The Handful Of Black Male Artists In My Music Collection – Part 1

So a year ago I wrote a post about the lack of Black female singers in my music collection. I listed only two singers who I have enough music from, enough songs from, and who I love, though I do like some songs from other artists. Now it’s the turn of the men. There’s a lot more in this list as there are more Black make singer/musicians who create the kind of music that I do like to listen to. Let’s start to look at the main ones in my collection.

First up is bluesman Robert Cray. The first I had ever heard about Cray was in an article in a magazine about his mentor Eric Clapton. Curious to know about the guitarist mentioned in the article, I went to a music store back in 1992 (I was 16 years old) and saw that there was a cassette of Cray’s 1992 release I Was Warned and I bought that. It soon became a staple in my stereo system and later on I bought the CD and a few other of his albums. Born in 1953, in Columbus, Georgia to a military family Cray’s musical beginnings go back to when he was a student and by the time he was 20 he had seen his heroes Albert Collins, Freddie King and Muddy Waters in concert and decided to form his own band; they began playing college towns on the West Coast.

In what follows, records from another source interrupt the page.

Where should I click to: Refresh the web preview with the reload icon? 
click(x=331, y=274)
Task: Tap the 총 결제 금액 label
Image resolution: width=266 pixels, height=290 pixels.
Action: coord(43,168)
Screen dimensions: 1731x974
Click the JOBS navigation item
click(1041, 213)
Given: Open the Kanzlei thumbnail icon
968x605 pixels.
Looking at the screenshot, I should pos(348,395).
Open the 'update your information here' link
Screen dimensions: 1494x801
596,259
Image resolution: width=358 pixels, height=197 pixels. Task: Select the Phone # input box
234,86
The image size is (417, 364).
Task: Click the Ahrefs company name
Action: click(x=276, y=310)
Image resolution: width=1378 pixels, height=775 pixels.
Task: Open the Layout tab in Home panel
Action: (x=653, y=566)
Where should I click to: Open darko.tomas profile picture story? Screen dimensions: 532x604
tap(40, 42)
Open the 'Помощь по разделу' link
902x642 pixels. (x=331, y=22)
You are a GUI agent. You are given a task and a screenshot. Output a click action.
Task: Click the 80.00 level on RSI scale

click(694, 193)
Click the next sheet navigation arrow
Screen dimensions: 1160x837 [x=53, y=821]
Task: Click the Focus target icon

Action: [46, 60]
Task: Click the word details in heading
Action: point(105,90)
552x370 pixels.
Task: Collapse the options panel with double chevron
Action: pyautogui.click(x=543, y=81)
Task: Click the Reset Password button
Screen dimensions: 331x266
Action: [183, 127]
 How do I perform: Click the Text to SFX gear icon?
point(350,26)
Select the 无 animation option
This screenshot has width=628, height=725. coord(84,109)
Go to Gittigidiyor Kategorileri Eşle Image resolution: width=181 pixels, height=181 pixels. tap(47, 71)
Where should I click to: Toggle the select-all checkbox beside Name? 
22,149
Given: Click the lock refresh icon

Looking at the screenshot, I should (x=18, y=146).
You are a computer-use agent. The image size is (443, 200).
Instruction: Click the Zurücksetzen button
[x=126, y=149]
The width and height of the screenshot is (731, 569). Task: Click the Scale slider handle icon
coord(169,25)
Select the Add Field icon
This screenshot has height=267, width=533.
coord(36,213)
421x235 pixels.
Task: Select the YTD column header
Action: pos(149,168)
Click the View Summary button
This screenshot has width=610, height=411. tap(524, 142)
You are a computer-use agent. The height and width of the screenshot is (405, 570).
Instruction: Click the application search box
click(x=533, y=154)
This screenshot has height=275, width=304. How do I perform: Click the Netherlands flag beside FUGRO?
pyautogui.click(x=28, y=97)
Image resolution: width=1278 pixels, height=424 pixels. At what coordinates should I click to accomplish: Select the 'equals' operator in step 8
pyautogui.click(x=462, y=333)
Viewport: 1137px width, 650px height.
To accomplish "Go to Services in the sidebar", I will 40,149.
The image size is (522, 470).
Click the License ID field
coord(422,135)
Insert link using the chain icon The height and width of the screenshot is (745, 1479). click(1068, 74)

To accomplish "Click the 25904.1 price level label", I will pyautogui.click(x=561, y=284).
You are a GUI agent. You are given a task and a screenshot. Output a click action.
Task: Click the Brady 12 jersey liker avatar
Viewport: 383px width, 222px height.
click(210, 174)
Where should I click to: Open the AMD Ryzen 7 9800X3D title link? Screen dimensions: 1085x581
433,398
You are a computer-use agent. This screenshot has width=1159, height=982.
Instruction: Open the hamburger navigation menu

In the late 1970s he lived in Eugene, Oregon, where he formed the Robert Cray Band and by the early 80s he was steadily making albums and touring, joining other Blues based musicians, playing with Chuck Berry & Tina Turner and opening for Eric Clapton. Cray has generally played Fender guitars (Telecasters and Stratocasters) and there are two signature Robert Cray Strat models available from Fender. His success continued in the 90s and past the 2000s and in his late 60s he still tours and makes new music and is highly popular in the Blues rock scene.

Up next is Living Colour. Although I first heard of the band a few years earlier than Cray, it would take me until 1993 to get my hands on some of their music. I first heard of the all-Black American band back in the summer vacations of 1989 when on a chart program show my cousin & I saw the video for the band’s biggest hit Cult Of Personality off their 1988 debut album Vivid. Over the next couple of years I would see the videos for this song and Glamour Boys once in a while on tv but in 1993 I was finally able to buy both this album and their 1993 release Stain., which was the first with their current bassist Doug Wimbish.

A compilation albums of their hits plus some unreleased songs were released including the cover of Cream’s Sunshine Of Your Love, which also had a video as it was supposed to be released on Stain. While singer Corey Glover, drummer Wil Calhoun & guitarist Vernon Reid concentrated on their solo careers and albums, the older Wimbish continued being a much in demand sideman for other artists like Joe Satriani, Annie Lennox, Carly Simon as well as releasing 2 solo albums. The band reunited in 2003 and have released 3 more albums and have toured a lot in support of the albums and will be soon releasing a new one soon.